United States District Court, N.D. California, San Jose Division

July 1, 2014



PAUL S. GREWAL, Magistrate Judge.

Pending before the court is Plaintiff BMO Harris Bank National Association's motion to strike Defendants Charles and Carol Bonans' affirmative defenses.[1] The docket reflects the Bonans have not filed an opposition. The court finds the matter suitable for disposition on the papers pursuant to the local rules.[2]


A. The Federal Rules Permit a Failure to State a Claim as an Affirmative Defense

BMO urges the Bonans' affirmative defense for failure to state a claim is not an affirmative defense.[3] "Although such a defense is permitted by Fed.R.Civ.P. 12(h)(2), there is a split of authority in this District as to whether it is simply a denial of the complaint's allegations and not a separate affirmative defense."[4] Because the Federal Rules expressly permit it, Defendants' motion to strike the failure to state a claim defense is not warranted.

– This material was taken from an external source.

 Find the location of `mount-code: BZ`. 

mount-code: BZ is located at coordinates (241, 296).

B. Defendants' California Consumer Legal Remedies Act ("CLRA") Affirmative Defense Challenges a Transaction Subject to Exemption

BMO argues that the Bonans' affirmative defense for an alleged violation of the CLRA fails because the disputed transaction is exempt under California Civil Code Section 1754. The CLRA prohibits certain "unfair methods of competition and unfair or deceptive acts or practices undertaken by any person in a transaction intended to result or which results in the sale or lease of goods or services" to any consumer.[5] But Section 1754 provides:

The provisions of this title shall not apply to any transaction which provides for the construction, sale, or construction and sale of an entire residence or all or part of a structure designed for commercial or industrial occupancy, with or without a parcel of real property or an interest therein, or for the sale of a lot or parcel of real property, including any site preparation incidental to such sale.[6]

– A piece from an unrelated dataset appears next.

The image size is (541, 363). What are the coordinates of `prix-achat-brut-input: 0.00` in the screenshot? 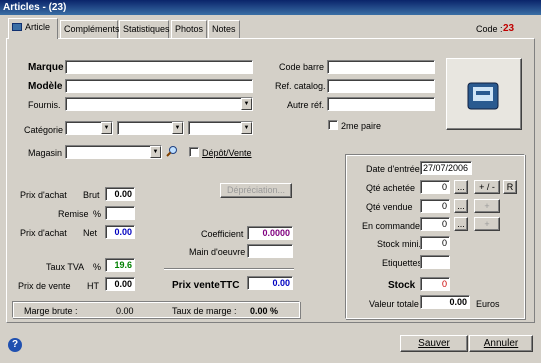 It's located at (120, 194).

The case law suggests that the court must engage with the facts of the case to determine whether the exception is applicable.[7] The magnitude of the lender's involvement and the sophistication of the loan product offered to the consumer thus are relevant to a determination of whether the CLRA, or its exception, applies.[8] Because the complaint does not speak to deep lender involvement or the marketing of a sophisticated loan product, the application of the CLRA is not warranted - the facts of this case fall within the statutory exemption such that the defense must be struck. Because the court is not yet persuaded, however, that amendment would be futile, leave to amend this affirmative defense is warranted.[9]

C. The Bonans' Attempt to Reserve Future Affirmative Defenses Must be Struck Without Leave to Amend

The Bonans raise "a further affirmative defense to the Complaint" that they presently lack "information on which to for a belief as to whether it may have additional defenses not stated" herein and reserve "the right to assert additional defenses in the event investigation or discovery indicates that it would be appropriate to do so."[10] "An attempt to reserve affirmative defenses for a future date is not a proper affirmative defense in itself. Instead, if at some later date defendants seek to add affirmative defenses, they must comply with Rule 15 of the Federal Rules of Civil Procedure."[11] The Bonans' attempt to reserve future defenses cannot is not warranted. Because amendment as to this defense would be futile, it is struck without leave to amend.

D. The Bonans' Additional Conclusory Affirmative Defenses Must be Struck With Leave to Amend

BMO also challenges several of the Bonans' other affirmative defenses including: 3 (violations of the Truth in Lending Act), 4 (real estate settlement procedures), 6 (unfair business practices), 7 (waiver), 8 (estoppel), 9 (unclean hands) and 10 (good faith and fair dealing). Because the conclusory allegations stand unsupported by facts pled with particularity, [12] the defenses shall be struck.[13] Because the court is not yet persuaded that amendment as to these defenses would be futile, leave to amend is warranted.

Any amended answer shall be filed within fourteen days of this order.